Some half-million yearling calves and 125,000 cows graze each season out on the Flint Hills, Bean said. That produces some 230 million pounds of beef each year — some 1.2 billion servings of beef.
Fish and Wildlife officials were vague when pressed about the price tag for the preserve — other than saying it would cost “tens of millions” of dollars over the next 10 to 20 years and noting conservation easements cost 30 to 40 percent of outright land acquisitions.
Officials are “strategically targeting” — based on the value to wildlife — some 1.1 million acres for conservation easements on some out of some 3 million acres within the boundaries of the Flint Hills Legacy Conservation Area. Easements on some 60,000 acres are already under some type of conservation easement.
The funding will come from a variety of different sources including the Farm Bill and Agriculture Department conservation programs, some incentives within from the Fish and Wildlife Service and other tax incentives for placing land into conservation, Salazar said.
The project boundary includes nearly 45,000 acres of existing conservation areas managed by The Nature Conservancy, U.S. Department of Agriculture, Ranchland Trust of Kanas and the Kansas Land Trust.
The Flint Hills Legacy Conservation Area, which lies entirely in Kansas, is designed to preserve that habitat for more than 100 species of grassland birds and 500 plant species while maintaining stream water quality and protecting a way of life for Kansans.
Editor’s Note: The easements will protect the tallgrass prairie from wildlife habitat fragmentation created by ranchettes and wind farms. The conservation easements generally will not provide for public access unless the landowner agrees to such access.
Flint Hills Trail Update
The Superintendent of the Oz Division of Kanza Rail-Trails Conservancy, Doug Walker, reports he is waiting for funding (about $10,000) to finish up the 16-mile section of the Flint Hills Nature Trail between Osawatomie and Ottawa. He is also hoping to extend the trail east to a ball field in Osawatomie once the railroad grants an easement and funding is obtained. KRTC is considering taking legal action against two landowners and Miami County. One landowner has blocked the trail and another has encroached upon the trail. The County has failed to honor a contract to remove bridge abutments.
Owen Harbison, Marais Des Cygnes Division Superintendent, reports that once an agreement is concluded with BNSF for a railroad crossing, screenings can be laid west to Richter. Karen DeOrnellas, Lyco Division Superintendent, reports that one mile of screenings are down west of Road “F” at Bushong. She expects that the 11.5 mile section between Bushong and the Kaw Heritage Park southeast of Council Grove will be completed by summer. Then there will be a 22-mile continuous stretch between Admire and Council Grove.

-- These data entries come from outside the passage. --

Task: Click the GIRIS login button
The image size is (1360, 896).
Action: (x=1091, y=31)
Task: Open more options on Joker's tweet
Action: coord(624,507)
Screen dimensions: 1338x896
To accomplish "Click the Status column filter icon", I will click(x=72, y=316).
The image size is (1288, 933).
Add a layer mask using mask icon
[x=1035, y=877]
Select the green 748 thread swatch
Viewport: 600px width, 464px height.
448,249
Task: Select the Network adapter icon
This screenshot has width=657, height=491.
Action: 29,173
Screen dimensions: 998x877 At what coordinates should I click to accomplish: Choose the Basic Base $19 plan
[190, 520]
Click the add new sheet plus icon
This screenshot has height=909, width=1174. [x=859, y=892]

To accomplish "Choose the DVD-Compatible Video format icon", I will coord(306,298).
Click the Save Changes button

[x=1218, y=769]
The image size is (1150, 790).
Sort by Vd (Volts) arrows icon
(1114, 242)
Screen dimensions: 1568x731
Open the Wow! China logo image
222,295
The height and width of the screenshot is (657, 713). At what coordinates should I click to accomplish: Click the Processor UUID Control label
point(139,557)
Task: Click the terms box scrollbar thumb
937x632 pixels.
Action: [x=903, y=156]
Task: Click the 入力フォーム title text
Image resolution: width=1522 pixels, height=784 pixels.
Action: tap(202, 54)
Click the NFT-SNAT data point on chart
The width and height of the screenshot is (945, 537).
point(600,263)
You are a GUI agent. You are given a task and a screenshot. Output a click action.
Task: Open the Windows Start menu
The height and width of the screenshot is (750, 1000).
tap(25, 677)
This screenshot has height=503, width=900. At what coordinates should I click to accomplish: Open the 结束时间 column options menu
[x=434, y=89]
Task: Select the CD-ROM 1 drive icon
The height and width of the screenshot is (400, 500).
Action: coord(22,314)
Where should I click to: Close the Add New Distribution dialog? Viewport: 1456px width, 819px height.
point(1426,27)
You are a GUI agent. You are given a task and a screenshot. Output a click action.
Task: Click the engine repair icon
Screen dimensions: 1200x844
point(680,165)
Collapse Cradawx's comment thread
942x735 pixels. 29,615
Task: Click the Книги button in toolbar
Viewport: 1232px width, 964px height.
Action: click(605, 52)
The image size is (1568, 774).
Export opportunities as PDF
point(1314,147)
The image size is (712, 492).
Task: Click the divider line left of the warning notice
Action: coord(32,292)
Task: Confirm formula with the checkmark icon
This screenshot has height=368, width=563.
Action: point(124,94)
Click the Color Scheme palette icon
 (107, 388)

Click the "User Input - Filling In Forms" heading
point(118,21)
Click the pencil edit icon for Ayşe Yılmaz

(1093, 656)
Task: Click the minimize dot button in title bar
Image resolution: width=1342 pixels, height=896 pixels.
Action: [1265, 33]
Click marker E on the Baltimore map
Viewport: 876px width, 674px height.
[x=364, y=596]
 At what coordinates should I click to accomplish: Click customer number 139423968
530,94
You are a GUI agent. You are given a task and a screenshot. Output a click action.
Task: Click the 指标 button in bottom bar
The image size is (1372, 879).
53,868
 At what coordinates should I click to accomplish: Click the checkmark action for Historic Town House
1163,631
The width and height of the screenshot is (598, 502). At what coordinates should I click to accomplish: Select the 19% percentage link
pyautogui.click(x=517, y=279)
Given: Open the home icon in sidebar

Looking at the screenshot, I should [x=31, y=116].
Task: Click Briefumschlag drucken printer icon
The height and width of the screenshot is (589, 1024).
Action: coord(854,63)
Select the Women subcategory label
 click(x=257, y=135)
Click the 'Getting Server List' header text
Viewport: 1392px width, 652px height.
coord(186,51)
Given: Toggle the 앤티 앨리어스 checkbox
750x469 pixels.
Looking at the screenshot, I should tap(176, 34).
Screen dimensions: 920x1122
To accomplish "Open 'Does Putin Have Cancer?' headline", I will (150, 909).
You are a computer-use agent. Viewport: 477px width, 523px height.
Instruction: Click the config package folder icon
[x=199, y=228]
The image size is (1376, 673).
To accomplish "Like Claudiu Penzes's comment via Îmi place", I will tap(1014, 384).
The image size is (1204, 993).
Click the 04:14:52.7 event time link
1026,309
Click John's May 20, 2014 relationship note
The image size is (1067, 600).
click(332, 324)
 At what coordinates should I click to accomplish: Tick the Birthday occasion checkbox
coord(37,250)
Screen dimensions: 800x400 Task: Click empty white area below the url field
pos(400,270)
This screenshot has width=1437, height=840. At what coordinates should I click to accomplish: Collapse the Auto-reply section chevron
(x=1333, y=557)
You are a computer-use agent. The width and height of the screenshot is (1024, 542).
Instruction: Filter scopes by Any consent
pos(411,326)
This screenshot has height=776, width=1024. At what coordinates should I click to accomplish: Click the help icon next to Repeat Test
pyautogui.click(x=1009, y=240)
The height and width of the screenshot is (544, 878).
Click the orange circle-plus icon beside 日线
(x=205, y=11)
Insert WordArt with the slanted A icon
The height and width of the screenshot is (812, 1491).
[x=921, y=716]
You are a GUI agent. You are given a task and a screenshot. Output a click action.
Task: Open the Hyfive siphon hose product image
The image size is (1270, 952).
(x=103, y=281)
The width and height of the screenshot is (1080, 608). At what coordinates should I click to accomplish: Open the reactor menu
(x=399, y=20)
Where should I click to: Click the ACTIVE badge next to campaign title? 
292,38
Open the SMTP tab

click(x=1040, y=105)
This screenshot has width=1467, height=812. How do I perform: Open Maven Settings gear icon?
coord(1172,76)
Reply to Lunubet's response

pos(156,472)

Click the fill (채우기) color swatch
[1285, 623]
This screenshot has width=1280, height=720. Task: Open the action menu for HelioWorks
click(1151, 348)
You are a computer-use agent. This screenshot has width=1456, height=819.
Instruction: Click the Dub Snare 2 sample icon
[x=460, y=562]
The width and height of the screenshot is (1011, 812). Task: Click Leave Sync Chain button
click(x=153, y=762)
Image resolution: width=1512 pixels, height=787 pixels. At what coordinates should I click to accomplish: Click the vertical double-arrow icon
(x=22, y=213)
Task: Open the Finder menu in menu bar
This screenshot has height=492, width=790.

Neosho Valley Division Superintendent Scott Allen remarked that the Bushong to Kaw Park section is remarkably beautiful because it cuts right through the Flint Hills on a roadless eight-mile section.
Landon Nature Trail Update
John Purvis, Superintendent of the Landon Trail Division, reports that after five bridges are railed in Shawnee County and the trail section will be open. Also, Karl Umscheid was elected to the Board of Directors at the recent Annual Meeting of KRTC. Umscheid is a city of Overbrook employee and has been helping build bridges on the trail. He will be superintendent of the new Overbrook Division. Overbrook was a major stop on the Santa Fe Trail and the Landon Trail crosses the Santa Fe National Historic Trail at Overbrook. Trail ruts can be viewed at the Overbrook Cemetery.
Governor-Elect Brownback Supports Trail From Council Grove To Tallgrass Prairie National Preserve
Governor-elect Brownback recently stated at the groundbreaking of the new visitors at the Tallgrass Prairie National Preserve that he supports establishment of a trail from Council Grove 10+ miles to the Tallgrass Prairie National Preserve. Much of the area the trail would traverse is open range and the connecting trail could link up with the Flint Hills Nature Trail.